◆ MATERIAL ◆
+ + +
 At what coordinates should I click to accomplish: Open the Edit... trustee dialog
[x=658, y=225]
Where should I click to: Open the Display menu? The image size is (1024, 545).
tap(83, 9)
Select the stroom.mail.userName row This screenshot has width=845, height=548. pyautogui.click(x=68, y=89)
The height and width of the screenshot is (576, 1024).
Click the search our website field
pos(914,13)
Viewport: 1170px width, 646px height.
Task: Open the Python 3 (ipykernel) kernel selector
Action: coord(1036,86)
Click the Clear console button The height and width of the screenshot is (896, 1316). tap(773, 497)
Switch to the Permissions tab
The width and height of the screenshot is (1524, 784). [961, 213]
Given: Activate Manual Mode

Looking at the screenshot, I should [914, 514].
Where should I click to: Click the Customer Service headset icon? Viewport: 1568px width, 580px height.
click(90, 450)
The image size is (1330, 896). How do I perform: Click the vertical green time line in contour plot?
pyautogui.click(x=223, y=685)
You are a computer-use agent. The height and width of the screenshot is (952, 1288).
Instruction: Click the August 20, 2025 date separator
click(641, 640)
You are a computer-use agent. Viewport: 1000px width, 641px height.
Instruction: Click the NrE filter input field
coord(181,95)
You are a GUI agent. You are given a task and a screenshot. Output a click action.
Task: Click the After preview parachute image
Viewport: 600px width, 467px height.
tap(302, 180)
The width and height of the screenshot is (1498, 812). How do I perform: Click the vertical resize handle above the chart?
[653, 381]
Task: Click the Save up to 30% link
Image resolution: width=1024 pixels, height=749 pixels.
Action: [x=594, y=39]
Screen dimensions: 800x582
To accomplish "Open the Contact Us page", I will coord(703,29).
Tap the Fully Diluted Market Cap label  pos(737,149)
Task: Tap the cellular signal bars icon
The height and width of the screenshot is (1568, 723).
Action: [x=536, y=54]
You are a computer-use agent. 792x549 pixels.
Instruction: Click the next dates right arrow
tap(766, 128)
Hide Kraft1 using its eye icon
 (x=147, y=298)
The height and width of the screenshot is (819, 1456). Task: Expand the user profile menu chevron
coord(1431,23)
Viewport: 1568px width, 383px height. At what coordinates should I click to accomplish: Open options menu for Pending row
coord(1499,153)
+ + +
◆ REQUIRED WORK ◆
Copy out the material above word for word, from the line with "The width and height of the screenshot is (1498, 812)." up to and including the line with "I will coord(703,29).".

◆ FINAL RESULT ◆
The width and height of the screenshot is (1498, 812). How do I perform: Click the vertical resize handle above the chart?
[653, 381]
Task: Click the Save up to 30% link
Image resolution: width=1024 pixels, height=749 pixels.
Action: [x=594, y=39]
Screen dimensions: 800x582
To accomplish "Open the Contact Us page", I will coord(703,29).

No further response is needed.